La vie en détours

OLYMPUS DIGITAL CAMERAIl arrive des moments où ce que l’on pensait savoir de soi tombe à terre dans un bruit mat. Il faut alors reconstruire l’image, repenser l’histoire qui nous définissait encore hier, rebondir. Il s’agit en effet de rebondir sur cette mythologie personnelle qui vient de prendre une forme nouvelle. Souvent, on pense qu’il est difficile de changer. Changer prend du temps. Mais parfois, ce temps se concentre en un tout petit moment, et c’est là que vient se préciser l’idée d’un choix de notre part. Là qu’intervient justement la petite volonté têtue qui veut qu’un événement a priori négatif se transforme. Devienne un élément de construction dans une histoire toute neuve qui s’habite et se réinvente soudain.

C’est un peu comme un jeu de piste, au fond, cette quête de soi tout au long de l’existence. On se cherche derrière le regard des autres, on aimerait se faire définir ainsi dans le jugement d’une personne extérieure à nous, comme si elle détenait les clés de notre maison intérieure mieux que nous-mêmes. Grossière, souffrante erreur. C’est nous et nous seuls qui avons le pouvoir de dire au monde, et d’abord à nous-mêmes, de quoi nous sommes faits.
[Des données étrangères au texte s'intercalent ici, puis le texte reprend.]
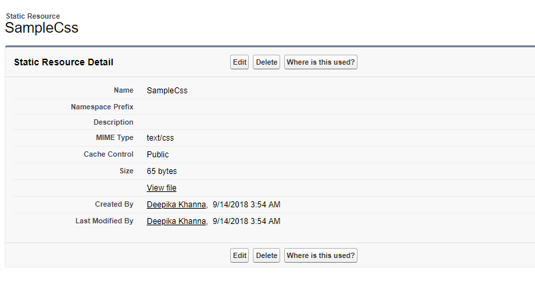Click the Static Resource Detail heading
Viewport: 535px width, 286px height.
click(63, 62)
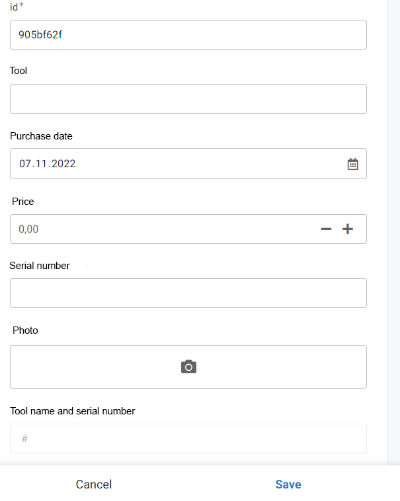Click the vertical scrollbar on the right edge
This screenshot has height=501, width=400.
click(x=393, y=231)
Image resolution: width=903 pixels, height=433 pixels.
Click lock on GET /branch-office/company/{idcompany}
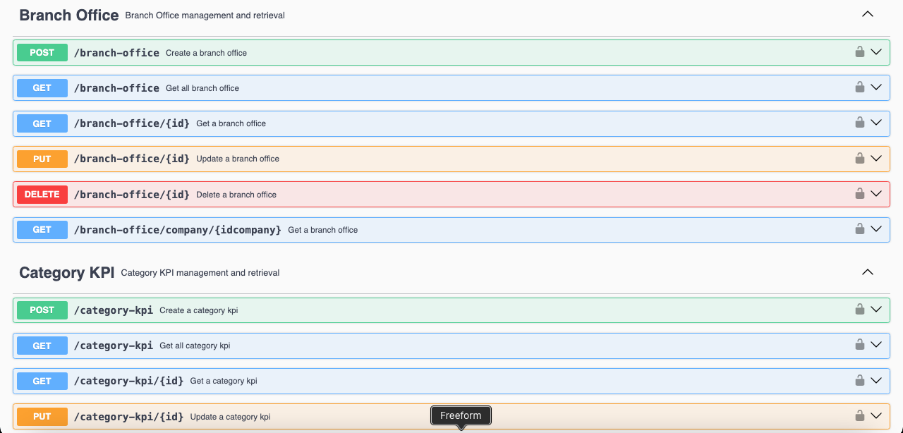859,229
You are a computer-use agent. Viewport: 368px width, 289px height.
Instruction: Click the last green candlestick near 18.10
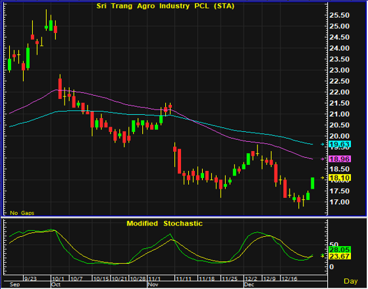(x=313, y=183)
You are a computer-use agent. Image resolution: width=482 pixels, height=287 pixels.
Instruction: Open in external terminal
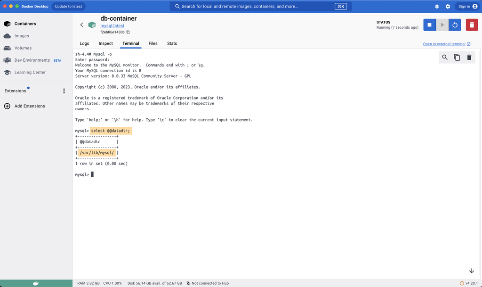click(445, 43)
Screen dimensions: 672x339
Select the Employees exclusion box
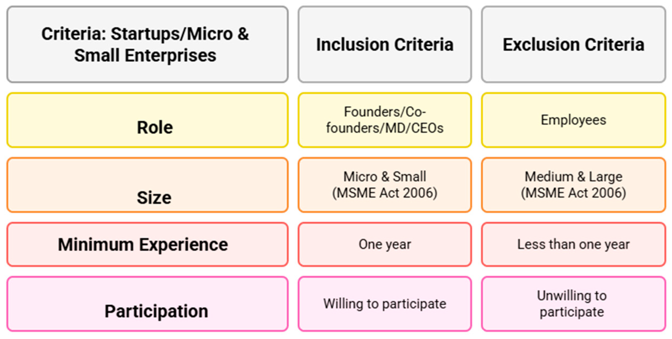573,120
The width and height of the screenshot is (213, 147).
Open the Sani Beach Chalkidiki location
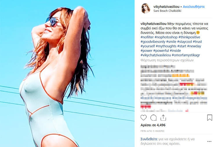click(167, 11)
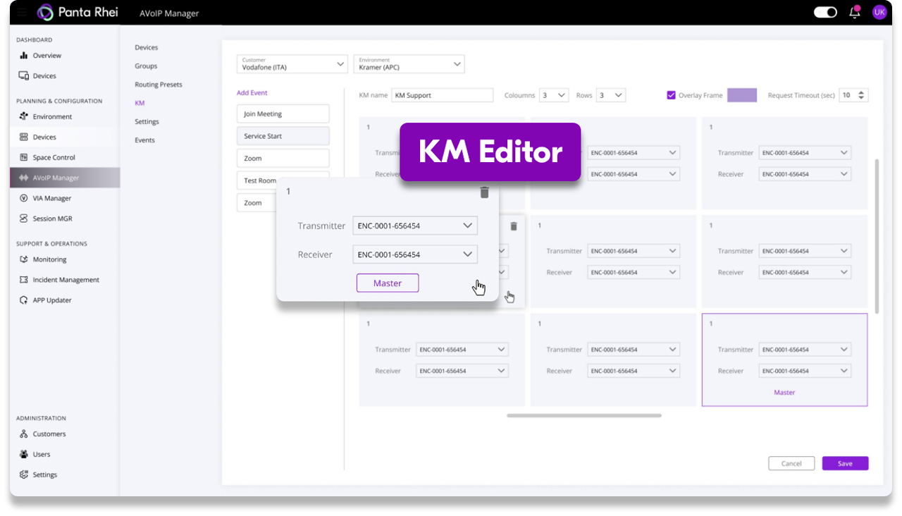Expand the Environment dropdown

(409, 64)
Seulement nous. La reconnaissance que l’on attend parfois désespérément de cet autre, c’est du centre de notre ventre, de notre cœur, qu’elle devrait jaillir. Cette compréhension s’installe parfois, s’impose rarement, se nie souvent et se perd dans les brumes d’une quête éprouvante et vouée à l’échec.

J’en suis là aujourd’hui. La vie me malmène, en apparence. Ce qu’elle apporte peut sembler désarçonnant, éprouvant. J’y vois une claque, un clin d’œil, une chance. Parfois, les risques que l’on ose pas prendre finissent par se pointer devant nous, poings sur les hanches, nous toisant du coin de l’œil avec un air de défi : « t’es cap ? ». J’ai envie, besoin, d’être cap. Le risque, c’est le mouvement. Quand le mouvement s’arrête, on est dans la mort, la dictature, l’autoritarisme et le perfectionnisme malsain. J’ai comme un besoin fort d’être un vecteur de mouvement, pour que la vie à travers moi se glisse et rayonne.

En yoga, il y a une posture que j’ai appris à aimer : la posture sur la tête. Les mains jointes au sol, les coudes écartés pour former un trépied avec les mains, on lance les jambes dans les airs dans un mouvement maîtrisé et on tient dans le souffle du ventre qui prend l’énergie de l’air. On est solide, imperturbable. Il m’a fallu des mois pour arriver à grimper ainsi comme une montagne tranquille. Des mois d’efforts, pour travailler sur les bons muscles qui permettent au corps de se tenir en l’air sans trop de travail. Mais surtout, faire cette posture m’a demandé des mois de travail intérieur pour passer le cap de la peur. Ce cap qui souvent anéanti l’essai et réduit en poussière le « et si ». J’ai dû balayer cette cendre pas mal pour affronter la peur. Celle de tomber, de me blesser, d’avoir la tête en bas. Mais cette posture, bien nommée « posture de la peur », elle permet justement de s’entraîner à se laisser bousculer par la vie, la tête en bas, sans perdre l’équilibre. C’est un fabuleux entraînement à aller plus loin, plus haut, tel un Icare, mais sans les ailes à faire fondre près du soleil. On gagne toujours quelque chose à essayer. Le pire, c’est l’absence de prise de risque. Mortifère destin, champ stérile où rien ne pousse.

Alors je vais m’appliquer une règle que j’aime répéter à l’envi à ceux que je sens parfois flancher : je vais tâcher de me faire confiance, et foncer. Oser, risquer, plonger dans le vide sans attendre que le filet apparaisse. Je deviens le filet, je choisis d’aller là où la vie souhaite m’amener, et on verra bien. J’en sortirai gagnante, de toute façon, si je sais apprendre. Quels que soient les événements qui viendront se déposer sur le chemin.